**Problem description**
Skip every image and restate the data word for word.

**Data for review**
--- --- ---
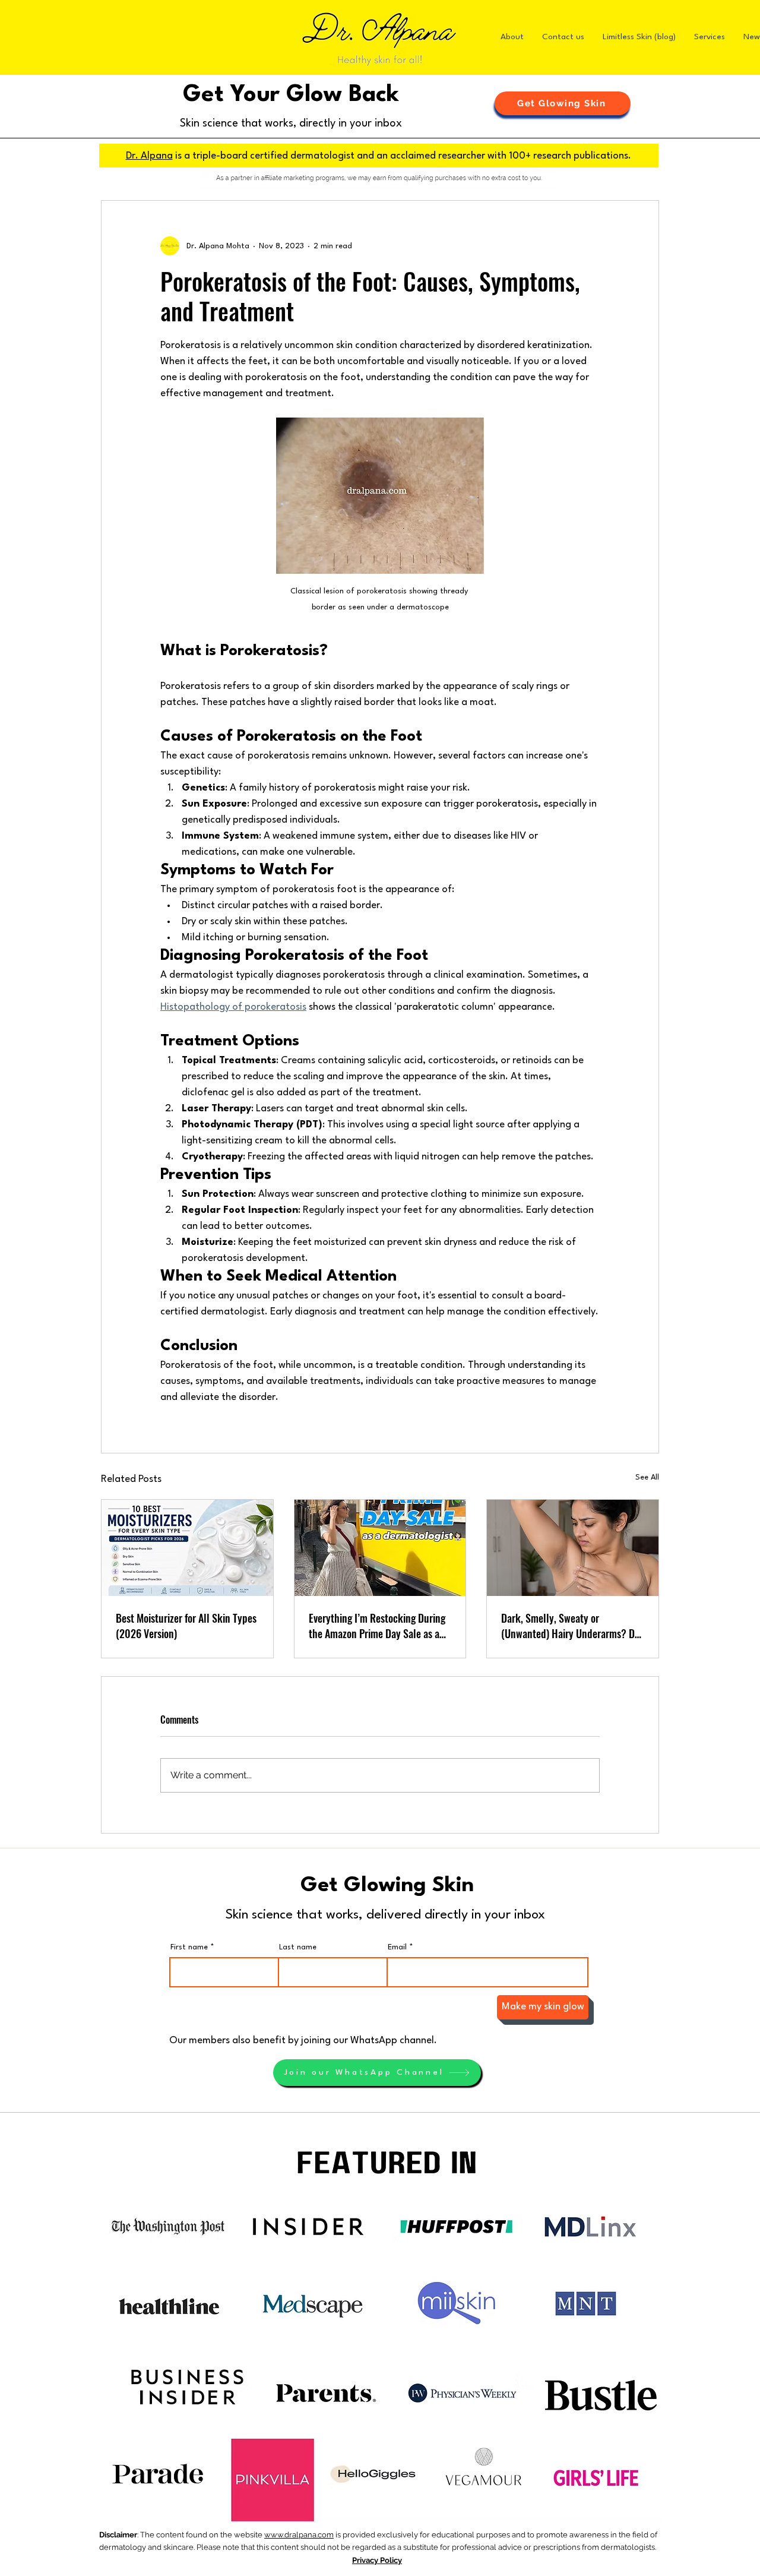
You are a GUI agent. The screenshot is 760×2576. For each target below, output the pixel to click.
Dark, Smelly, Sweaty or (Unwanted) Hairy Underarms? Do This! (570, 1625)
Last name (297, 1947)
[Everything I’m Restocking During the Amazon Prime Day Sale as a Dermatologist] (380, 1548)
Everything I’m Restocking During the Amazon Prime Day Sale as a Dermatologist (377, 1625)
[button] (563, 103)
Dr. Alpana (149, 156)
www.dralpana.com (299, 2534)
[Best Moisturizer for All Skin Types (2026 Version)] (187, 1548)
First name (189, 1947)
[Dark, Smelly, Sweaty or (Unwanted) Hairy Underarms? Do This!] (572, 1548)
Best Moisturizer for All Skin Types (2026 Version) (186, 1625)
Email (397, 1947)
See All (647, 1477)
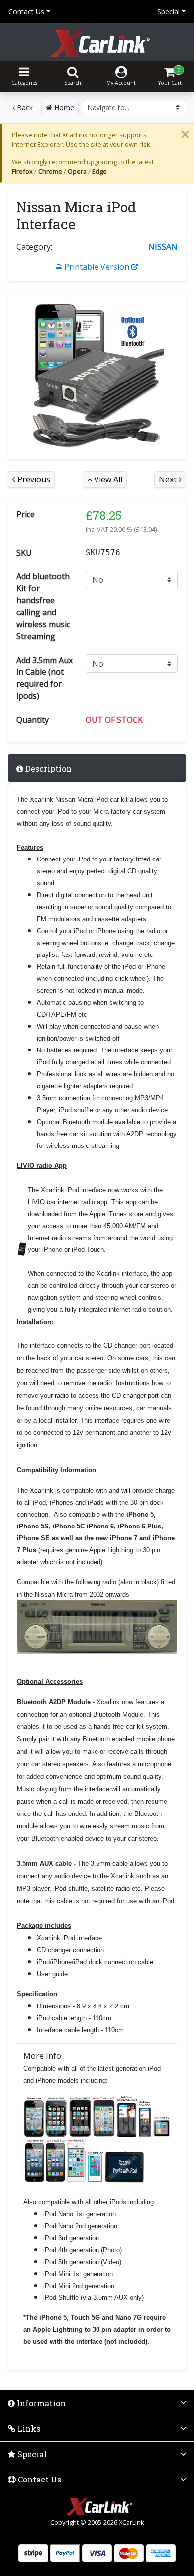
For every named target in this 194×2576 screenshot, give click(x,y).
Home (63, 107)
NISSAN (163, 246)
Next (169, 479)
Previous (32, 479)
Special (168, 11)
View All (107, 479)
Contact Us (26, 11)
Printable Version (96, 266)
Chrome (50, 171)
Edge (99, 171)
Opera (77, 171)
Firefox (22, 171)
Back (24, 107)
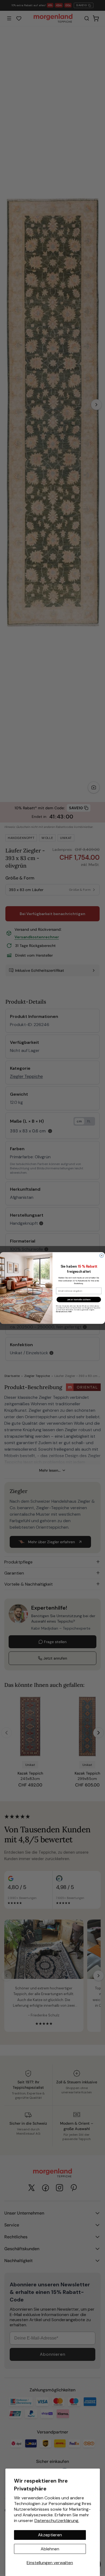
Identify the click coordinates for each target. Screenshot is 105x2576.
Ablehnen (50, 2549)
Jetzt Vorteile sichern (79, 1299)
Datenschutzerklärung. (56, 2520)
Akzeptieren (50, 2535)
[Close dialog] (102, 1256)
--- --- ---
**Solution for this problem**
You are a GUI agent. The screenshot is 760×2576. For each target below, output the pixel to click.
Dark, Smelly, Sweaty or (Unwanted) Hairy Underarms? Do This! (570, 1625)
Last name (297, 1947)
[Everything I’m Restocking During the Amazon Prime Day Sale as a Dermatologist] (380, 1548)
Everything I’m Restocking During the Amazon Prime Day Sale as a Dermatologist (377, 1625)
[button] (563, 103)
Dr. Alpana (149, 156)
www.dralpana.com (299, 2534)
[Best Moisturizer for All Skin Types (2026 Version)] (187, 1548)
First name (189, 1947)
[Dark, Smelly, Sweaty or (Unwanted) Hairy Underarms? Do This!] (572, 1548)
Best Moisturizer for All Skin Types (2026 Version) (186, 1625)
Email (397, 1947)
See All (647, 1477)
For every named target in this 194×2576 screenshot, give click(x,y).
Home (63, 107)
NISSAN (163, 246)
Next (169, 479)
Previous (32, 479)
Special (168, 11)
View All (107, 479)
Contact Us (26, 11)
Printable Version (96, 266)
Chrome (50, 171)
Edge (99, 171)
Opera (77, 171)
Firefox (22, 171)
Back (24, 107)
Identify the click coordinates for each target. Screenshot is 105x2576.
Ablehnen (50, 2549)
Jetzt Vorteile sichern (79, 1299)
Datenschutzerklärung. (56, 2520)
Akzeptieren (50, 2535)
[Close dialog] (102, 1256)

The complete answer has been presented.